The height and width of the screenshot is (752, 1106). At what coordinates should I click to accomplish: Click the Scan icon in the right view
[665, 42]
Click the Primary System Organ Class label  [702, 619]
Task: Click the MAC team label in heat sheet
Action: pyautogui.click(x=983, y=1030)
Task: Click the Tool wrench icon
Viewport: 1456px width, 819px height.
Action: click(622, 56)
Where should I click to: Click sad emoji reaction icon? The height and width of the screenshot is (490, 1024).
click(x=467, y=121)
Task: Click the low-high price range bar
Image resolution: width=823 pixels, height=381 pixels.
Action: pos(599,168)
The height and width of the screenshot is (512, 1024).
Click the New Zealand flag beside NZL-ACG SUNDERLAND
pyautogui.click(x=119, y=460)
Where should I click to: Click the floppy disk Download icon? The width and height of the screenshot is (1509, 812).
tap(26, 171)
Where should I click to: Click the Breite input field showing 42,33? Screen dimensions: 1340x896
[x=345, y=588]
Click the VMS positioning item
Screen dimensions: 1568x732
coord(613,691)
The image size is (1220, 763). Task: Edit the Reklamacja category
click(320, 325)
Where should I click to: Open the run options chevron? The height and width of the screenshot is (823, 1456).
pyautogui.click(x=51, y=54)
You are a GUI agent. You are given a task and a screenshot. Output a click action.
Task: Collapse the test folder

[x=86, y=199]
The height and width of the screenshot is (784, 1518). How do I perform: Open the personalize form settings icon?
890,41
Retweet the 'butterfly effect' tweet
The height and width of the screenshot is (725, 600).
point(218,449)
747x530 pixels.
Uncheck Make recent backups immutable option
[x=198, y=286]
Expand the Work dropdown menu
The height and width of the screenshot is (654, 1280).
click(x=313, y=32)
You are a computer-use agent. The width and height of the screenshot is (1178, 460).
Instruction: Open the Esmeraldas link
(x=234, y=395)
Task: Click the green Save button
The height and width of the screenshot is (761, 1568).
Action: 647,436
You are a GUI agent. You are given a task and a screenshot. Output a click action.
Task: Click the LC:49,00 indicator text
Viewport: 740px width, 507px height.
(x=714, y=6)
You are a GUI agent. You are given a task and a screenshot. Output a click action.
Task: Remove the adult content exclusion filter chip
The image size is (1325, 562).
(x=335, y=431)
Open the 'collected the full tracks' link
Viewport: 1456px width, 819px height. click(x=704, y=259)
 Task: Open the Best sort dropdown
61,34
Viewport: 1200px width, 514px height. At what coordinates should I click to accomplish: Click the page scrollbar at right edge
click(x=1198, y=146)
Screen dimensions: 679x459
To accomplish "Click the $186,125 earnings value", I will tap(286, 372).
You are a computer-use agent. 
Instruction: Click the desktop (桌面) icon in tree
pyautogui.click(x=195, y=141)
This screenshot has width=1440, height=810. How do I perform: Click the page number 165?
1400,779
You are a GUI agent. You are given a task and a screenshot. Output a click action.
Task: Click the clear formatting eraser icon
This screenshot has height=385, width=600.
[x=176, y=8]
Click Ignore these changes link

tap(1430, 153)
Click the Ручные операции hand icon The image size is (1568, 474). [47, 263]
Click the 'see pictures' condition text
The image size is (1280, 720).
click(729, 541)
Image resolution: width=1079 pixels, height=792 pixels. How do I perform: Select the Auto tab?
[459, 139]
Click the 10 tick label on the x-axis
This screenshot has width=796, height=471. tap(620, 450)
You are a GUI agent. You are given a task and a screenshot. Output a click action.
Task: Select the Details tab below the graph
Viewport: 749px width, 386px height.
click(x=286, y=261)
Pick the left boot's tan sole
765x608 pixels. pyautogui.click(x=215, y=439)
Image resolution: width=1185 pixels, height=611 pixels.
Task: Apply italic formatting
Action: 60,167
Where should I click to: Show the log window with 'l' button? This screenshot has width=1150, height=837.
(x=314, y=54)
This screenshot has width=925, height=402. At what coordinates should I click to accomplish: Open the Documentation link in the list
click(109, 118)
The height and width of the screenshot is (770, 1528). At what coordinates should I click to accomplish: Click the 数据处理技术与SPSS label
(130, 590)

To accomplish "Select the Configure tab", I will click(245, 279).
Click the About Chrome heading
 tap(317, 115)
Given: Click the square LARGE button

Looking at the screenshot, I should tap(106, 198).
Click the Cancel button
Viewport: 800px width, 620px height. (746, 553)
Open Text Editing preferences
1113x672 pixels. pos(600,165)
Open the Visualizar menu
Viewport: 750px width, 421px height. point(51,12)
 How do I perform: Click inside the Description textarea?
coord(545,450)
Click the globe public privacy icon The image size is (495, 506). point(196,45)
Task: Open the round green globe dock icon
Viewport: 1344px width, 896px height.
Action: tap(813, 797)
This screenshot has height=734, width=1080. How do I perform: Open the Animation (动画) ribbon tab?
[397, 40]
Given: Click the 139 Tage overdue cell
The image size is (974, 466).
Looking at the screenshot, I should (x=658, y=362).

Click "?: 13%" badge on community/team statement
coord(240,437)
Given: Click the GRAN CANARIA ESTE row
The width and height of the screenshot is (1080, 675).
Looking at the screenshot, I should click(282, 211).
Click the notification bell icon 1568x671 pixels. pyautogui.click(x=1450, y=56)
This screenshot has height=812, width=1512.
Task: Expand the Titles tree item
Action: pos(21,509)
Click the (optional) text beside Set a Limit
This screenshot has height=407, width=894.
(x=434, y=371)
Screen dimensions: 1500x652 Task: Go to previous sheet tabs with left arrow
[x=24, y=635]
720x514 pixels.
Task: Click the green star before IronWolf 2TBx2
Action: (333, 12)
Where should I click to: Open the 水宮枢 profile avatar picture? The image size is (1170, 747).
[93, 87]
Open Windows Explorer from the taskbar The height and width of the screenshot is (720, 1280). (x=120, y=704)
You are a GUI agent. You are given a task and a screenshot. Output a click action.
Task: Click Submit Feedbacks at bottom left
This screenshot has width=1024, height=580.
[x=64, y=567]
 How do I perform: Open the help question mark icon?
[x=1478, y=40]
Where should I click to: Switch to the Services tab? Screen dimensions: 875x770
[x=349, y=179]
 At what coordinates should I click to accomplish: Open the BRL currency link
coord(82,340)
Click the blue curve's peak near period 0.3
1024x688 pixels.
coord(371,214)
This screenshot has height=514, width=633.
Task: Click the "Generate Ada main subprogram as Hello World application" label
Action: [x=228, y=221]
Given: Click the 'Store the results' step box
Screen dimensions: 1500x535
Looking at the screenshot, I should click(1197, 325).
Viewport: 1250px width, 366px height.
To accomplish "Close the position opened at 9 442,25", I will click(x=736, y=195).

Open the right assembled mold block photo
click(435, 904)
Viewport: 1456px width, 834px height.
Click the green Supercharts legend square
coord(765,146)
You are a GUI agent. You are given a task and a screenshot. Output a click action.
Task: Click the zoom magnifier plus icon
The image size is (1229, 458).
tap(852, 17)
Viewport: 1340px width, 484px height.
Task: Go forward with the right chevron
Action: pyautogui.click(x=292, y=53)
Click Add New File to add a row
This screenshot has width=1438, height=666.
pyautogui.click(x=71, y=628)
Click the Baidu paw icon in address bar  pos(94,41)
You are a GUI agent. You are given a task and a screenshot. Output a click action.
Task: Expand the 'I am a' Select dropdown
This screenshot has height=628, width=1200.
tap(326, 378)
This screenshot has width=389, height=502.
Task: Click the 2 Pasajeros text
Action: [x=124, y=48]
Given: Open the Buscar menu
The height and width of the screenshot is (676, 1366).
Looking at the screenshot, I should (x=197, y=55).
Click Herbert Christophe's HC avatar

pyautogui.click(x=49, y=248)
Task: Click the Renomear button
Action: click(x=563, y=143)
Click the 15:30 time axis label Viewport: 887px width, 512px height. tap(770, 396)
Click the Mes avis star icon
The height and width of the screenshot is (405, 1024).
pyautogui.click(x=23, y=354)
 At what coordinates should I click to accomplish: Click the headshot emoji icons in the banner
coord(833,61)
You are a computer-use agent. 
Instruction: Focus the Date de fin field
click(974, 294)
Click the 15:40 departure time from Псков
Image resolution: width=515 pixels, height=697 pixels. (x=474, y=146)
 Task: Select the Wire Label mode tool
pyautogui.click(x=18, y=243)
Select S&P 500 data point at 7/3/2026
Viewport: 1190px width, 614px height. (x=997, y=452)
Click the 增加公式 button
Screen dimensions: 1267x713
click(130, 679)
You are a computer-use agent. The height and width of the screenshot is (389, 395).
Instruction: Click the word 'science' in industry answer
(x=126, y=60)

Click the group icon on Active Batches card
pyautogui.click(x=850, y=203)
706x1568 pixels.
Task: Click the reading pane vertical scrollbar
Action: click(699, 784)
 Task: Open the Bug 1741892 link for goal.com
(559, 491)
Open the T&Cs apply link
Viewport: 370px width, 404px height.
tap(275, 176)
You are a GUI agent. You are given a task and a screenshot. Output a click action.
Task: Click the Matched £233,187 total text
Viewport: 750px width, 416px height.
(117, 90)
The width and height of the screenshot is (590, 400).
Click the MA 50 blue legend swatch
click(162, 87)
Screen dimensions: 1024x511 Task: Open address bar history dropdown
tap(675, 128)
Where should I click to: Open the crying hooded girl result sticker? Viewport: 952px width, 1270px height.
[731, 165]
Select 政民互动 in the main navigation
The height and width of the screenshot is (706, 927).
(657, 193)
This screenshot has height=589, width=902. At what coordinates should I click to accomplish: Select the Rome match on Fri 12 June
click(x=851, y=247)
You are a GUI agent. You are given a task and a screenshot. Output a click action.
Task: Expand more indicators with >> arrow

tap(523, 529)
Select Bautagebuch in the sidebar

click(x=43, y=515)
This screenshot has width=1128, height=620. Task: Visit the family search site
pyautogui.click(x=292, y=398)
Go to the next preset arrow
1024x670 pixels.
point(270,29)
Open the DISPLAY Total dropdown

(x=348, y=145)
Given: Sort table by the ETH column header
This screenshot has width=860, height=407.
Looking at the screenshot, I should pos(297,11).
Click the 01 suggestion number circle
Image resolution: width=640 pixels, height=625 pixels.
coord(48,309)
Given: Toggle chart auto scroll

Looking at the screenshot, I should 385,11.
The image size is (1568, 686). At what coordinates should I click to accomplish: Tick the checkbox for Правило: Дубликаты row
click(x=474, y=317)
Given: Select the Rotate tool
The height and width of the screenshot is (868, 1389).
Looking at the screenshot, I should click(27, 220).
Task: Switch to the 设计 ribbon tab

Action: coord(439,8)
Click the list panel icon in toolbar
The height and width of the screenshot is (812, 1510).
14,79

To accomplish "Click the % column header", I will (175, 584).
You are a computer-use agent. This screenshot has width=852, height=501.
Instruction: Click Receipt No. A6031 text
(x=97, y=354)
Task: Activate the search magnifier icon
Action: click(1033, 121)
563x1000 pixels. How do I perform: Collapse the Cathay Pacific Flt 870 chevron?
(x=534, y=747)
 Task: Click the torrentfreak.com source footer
******
> **WHAT NEEDS TO BE DONE**
Write out a verbatim copy of the data, beginning with its first line and ending with the line that contains "Expand the Work dropdown menu".

> **SOLUTION TO THIS EXERCISE**
The height and width of the screenshot is (752, 1106). At what coordinates should I click to accomplish: Click the Scan icon in the right view
[665, 42]
Click the Primary System Organ Class label  [702, 619]
Task: Click the MAC team label in heat sheet
Action: pyautogui.click(x=983, y=1030)
Task: Click the Tool wrench icon
Viewport: 1456px width, 819px height.
Action: click(622, 56)
Where should I click to: Click sad emoji reaction icon? The height and width of the screenshot is (490, 1024).
click(x=467, y=121)
Task: Click the low-high price range bar
Image resolution: width=823 pixels, height=381 pixels.
Action: pos(599,168)
The height and width of the screenshot is (512, 1024).
Click the New Zealand flag beside NZL-ACG SUNDERLAND
pyautogui.click(x=119, y=460)
Where should I click to: Click the floppy disk Download icon? The width and height of the screenshot is (1509, 812).
tap(26, 171)
Where should I click to: Click the Breite input field showing 42,33? Screen dimensions: 1340x896
[x=345, y=588]
Click the VMS positioning item
Screen dimensions: 1568x732
coord(613,691)
The image size is (1220, 763). Task: Edit the Reklamacja category
click(320, 325)
Where should I click to: Open the run options chevron? The height and width of the screenshot is (823, 1456).
pyautogui.click(x=51, y=54)
You are a GUI agent. You are given a task and a screenshot. Output a click action.
Task: Collapse the test folder

[x=86, y=199]
The height and width of the screenshot is (784, 1518). How do I perform: Open the personalize form settings icon?
890,41
Retweet the 'butterfly effect' tweet
The height and width of the screenshot is (725, 600).
point(218,449)
747x530 pixels.
Uncheck Make recent backups immutable option
[x=198, y=286]
Expand the Work dropdown menu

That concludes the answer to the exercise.